This work is licensed under a Creative Commons Attribution 4.0 International License. License details: http://creativecommons.org/licenses/by/4.0/.

* These two authors contributed equally.

Nowadays, offensive content has invaded social media and becomes a serious problem for government organizations, online communities, and social media platforms. Therefore, it is essential to automatically detect and throttle the offensive content before it appears in social media. Previous studies have investigated different aspects of offensive languages such as abusive language [22, 21] and hate speech [20, 5].

Recently, [30] first studied the target of the offensive language in twitter and [31] expand it into the multilingual version, which is practical for studying hate speech concerning a specific target. The task is based on a three-level hierarchical annotation schema that encompasses the following three general sub-tasks: (A) Offensive Language Detection; (B) Categorization of Offensive Language; (C) Offensive Language Target Identification.

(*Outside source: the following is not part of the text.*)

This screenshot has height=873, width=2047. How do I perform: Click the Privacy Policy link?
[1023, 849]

To tackle this problem, we emphasize that it is crucial to leverage pre-trained language model (e.g., BERT [6]) to better understand the meaning of sentences and generate expressive word-level representations due to the inherent data noise (e.g., misspelling, grammatical mistakes) in social media (e.g., twitter). In addition, we hypothesize that the internal connections exist among the three general sub-tasks, and to improve one task, we can leverage the information of the other two tasks. Therefore, we first generate the representations of the input text based on the pre-trained language model BERT, and then we conduct multi-task learning based on the representations.

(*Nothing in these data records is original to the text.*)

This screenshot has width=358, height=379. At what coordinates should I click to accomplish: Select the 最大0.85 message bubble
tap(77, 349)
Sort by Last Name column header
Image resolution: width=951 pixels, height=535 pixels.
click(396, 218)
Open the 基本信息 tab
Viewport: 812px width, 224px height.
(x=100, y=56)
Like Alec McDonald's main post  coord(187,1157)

Experimental results show that leveraging more task information can improve the offensive language detection performance. In the OffensEval-2020 competition, our system achieves 91.51% macro-F1 score in English Sub-task A (ranked 7th out of 85 submissions). Especially, only the OLID [30] is used to train our model and no additional data is used. Our code is available at: https://github.com/wenliangdai/multi-task-offensive-language-detection.

2 Related Works

In general, offensive language detection includes some particular types, such as aggression identification [14], bullying detection [11] and hate speech identification [23]. [3] applied concepts from NLP to exploit the lexical syntactic feature of sentences for offensive language detection. [11] integrated the textual features with social network features, which significantly improved cyberbullying detection. [23] and [7]

used convolutional neural network in the hate-speech detection in tweets. Recently,

[30] introduce an offensive language identification dataset, which aims to detect the type and the target of offensive posts in social media. [31] expanded this dataset into the multilingual version, which advances the multilingual research in this area.

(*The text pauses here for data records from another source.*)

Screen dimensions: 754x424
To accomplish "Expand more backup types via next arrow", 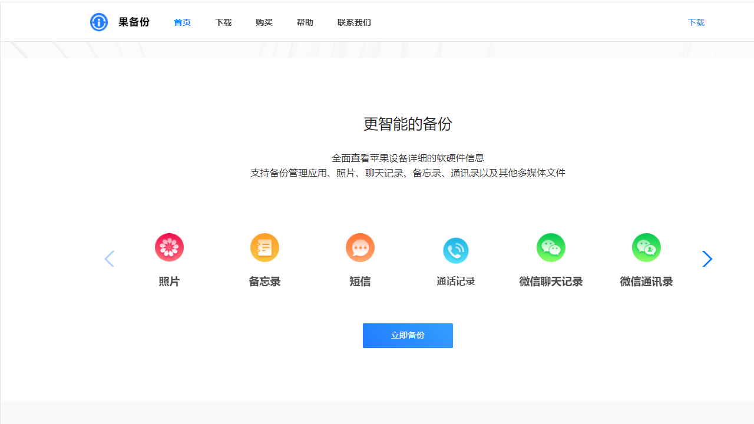I will [707, 259].
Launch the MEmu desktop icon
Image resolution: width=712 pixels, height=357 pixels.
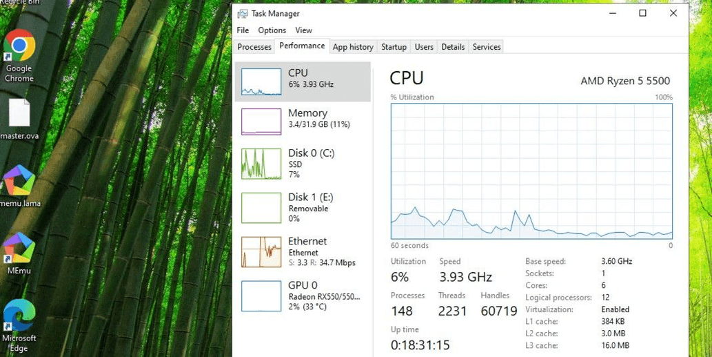(19, 249)
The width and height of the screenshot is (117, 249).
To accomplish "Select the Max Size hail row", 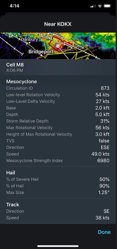I will [x=58, y=193].
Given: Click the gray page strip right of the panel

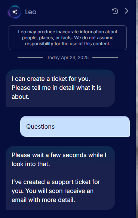Looking at the screenshot, I should pyautogui.click(x=137, y=109).
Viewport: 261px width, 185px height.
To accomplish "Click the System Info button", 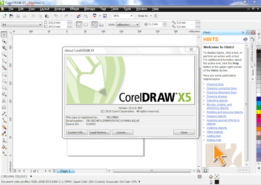I will 77,132.
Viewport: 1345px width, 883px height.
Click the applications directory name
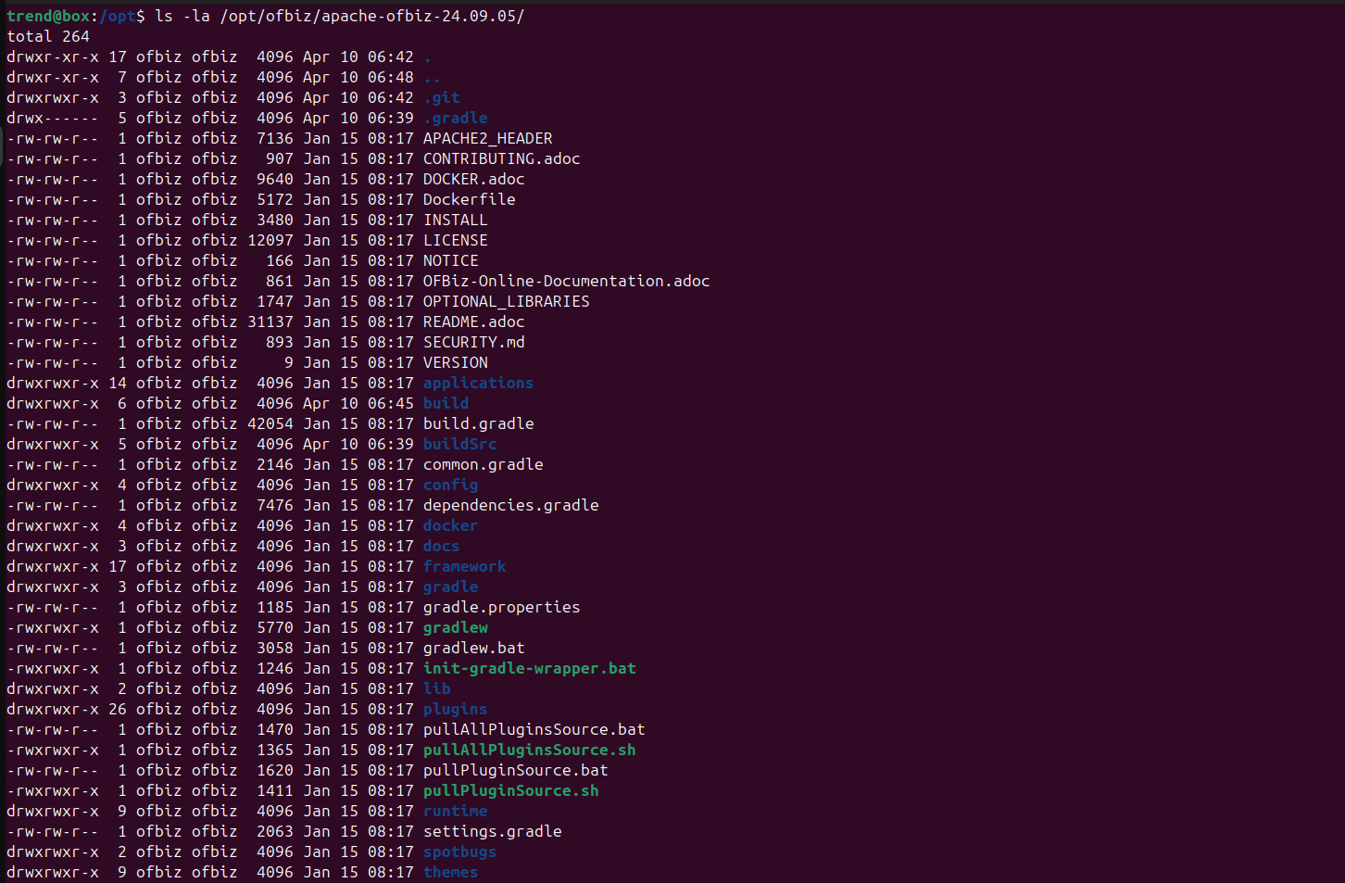pyautogui.click(x=478, y=383)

Pre-trained language models, such as ELMo [24] and BERT [6] have achieved great performance on a variety of tasks. Many recent papers have used a basic recipe of fine-tuning such pre-trained models on a certain domain [1, 15, 2] or on downstream tasks [10, 18, 26].

3 Datasets

In this project, two datasets are involved, which are the dataset of OffensEval-2019 and OffensEval-2020 respectively. In this section, we introduce the details of them and discuss our data pre-processing methods. Table 1 shows the types of labels and how they overlap.

Task A OFF NOT
Task B TIN UNT NULL
Task C IND GRP NULL
Table 1: Labels of three subtasks.

3.1 Offensive Language Identification Dataset (OLID)

The OLID [28] is a hierarchical dataset to identify the type and the target of offensive texts in social media. The dataset is collected on Twitter and publicly available. There are 14,100 tweets in total, in which 13,240 are in the training set, and 860 are in the test set. For each tweet, there are three levels of labels: (A) Offensive/Not-Offensive, (B) Targeted-Insult/Untargeted, (C) Individual/Group/Other. The relationship between them is hierarchical. If a tweet is offensive, it can have a target or no target. If it is offensive to a specific target, the target can be an individual, a group, or some other objects. This dataset is used in the OffensEval-2019 competition in SemEval-2019 [29]. The competition contains three sub-tasks, each corresponds to recognizing one level of label in the dataset.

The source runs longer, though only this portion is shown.